Maria Doolaeghe | ||||
---|---|---|---|---|
Algemene informatie | ||||
Volledige naam | Maria van Ackere–Doolaeghe | |||
Geboren | 25 oktober 1803 | |||
Geboorteplaats | Diksmuide | |||
Overleden | 7 april 1884 | |||
Overlijdensplaats | Diksmuide | |||
Land | België | |||
Werk | ||||
Jaren actief | 1834-1884 | |||
Dbnl-profiel | ||||
|
Maria van Ackere–Doolaeghe (Diksmuide, 26 oktober 1803 – aldaar, 7 april 1884) was een Vlaams schrijfster, in de traditie van de rederijkers.
Ze bezocht de zusterschool in Ieper en leerde er Frans en Nederlands. Ze trouwde in 1836 met een verloskundige uit Kortrijk, Bruno van Ackere (dit huwelijk wordt beschreven in de dichtbundel De Avondlamp).
Als jonge dichteres werd Van Ackere–Doolaeghe in 1826 bekroond met goud in een plaatselijk prijskamp. Verdere bekendheid verwierf ze met haar ode Aen de Belgische dichters. Het is het inleidende stuk van de Nederduitsche letteroefeningen uit 1834. Het betreft een oproep om te werken aan de heropleving van de Nederlandstalige poëzie en is tevens een hulde aan de Vlaamse schrijvers van nu en van weleer.
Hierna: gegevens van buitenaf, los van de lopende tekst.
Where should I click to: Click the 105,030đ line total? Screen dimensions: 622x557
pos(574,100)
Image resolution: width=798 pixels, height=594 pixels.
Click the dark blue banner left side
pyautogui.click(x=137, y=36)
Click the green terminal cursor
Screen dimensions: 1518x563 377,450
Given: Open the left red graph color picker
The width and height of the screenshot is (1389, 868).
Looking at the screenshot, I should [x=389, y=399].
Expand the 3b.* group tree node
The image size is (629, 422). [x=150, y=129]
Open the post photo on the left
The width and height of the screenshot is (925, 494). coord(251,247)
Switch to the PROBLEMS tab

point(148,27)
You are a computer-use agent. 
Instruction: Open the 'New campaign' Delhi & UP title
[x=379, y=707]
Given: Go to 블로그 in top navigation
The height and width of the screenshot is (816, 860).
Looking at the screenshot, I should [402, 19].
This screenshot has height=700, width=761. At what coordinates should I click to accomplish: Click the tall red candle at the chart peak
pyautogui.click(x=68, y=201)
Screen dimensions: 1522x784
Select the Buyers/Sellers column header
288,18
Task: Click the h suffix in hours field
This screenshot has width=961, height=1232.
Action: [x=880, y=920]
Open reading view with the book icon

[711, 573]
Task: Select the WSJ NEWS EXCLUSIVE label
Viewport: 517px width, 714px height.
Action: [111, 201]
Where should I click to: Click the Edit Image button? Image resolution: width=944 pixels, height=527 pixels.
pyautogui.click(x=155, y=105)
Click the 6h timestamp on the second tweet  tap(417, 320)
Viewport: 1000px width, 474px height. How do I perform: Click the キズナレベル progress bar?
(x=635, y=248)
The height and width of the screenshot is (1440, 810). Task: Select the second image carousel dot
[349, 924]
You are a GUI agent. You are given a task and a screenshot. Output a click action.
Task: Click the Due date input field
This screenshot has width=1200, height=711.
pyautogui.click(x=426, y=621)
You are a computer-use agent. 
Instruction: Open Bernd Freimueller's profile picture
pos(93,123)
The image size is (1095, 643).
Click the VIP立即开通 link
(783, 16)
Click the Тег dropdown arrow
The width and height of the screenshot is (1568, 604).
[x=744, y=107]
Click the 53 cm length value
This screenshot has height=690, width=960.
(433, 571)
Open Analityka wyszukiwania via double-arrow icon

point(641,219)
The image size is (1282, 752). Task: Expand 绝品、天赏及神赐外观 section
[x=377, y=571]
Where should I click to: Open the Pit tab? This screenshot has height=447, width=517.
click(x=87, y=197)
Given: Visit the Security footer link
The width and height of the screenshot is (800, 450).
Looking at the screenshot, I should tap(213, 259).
In Nederland werd in 1876-1878 haar volledige verzameld werk uitgegeven te ‘s-Gravenhage.
Inhoudelijk bestaat Van Ackere–Doolaeghes oeuvre uit vaderlandse gedichten, gelegenheidspoëzie en didactische stukken (over volksbeschaving of de ontwikkeling van de vrouw bijvoorbeeld). Daarnaast schreef ze stukjes waarin ze haar vrouwelijk gemoed en moederlijkheid uitstortte. Vormelijk ligt haar poëzie in de lijn van voorbeelden als Bilderdijk, Tollens of Helmers. Ook is er sprake van een vorm van hoogdravendheid. Voorts vertaalde Van Ackere–Doolaeghe gedichten van buitenlandse dichters. Op haar beurt werd de dichteres’ werk vertaald in het Frans, het Engels en het Duits.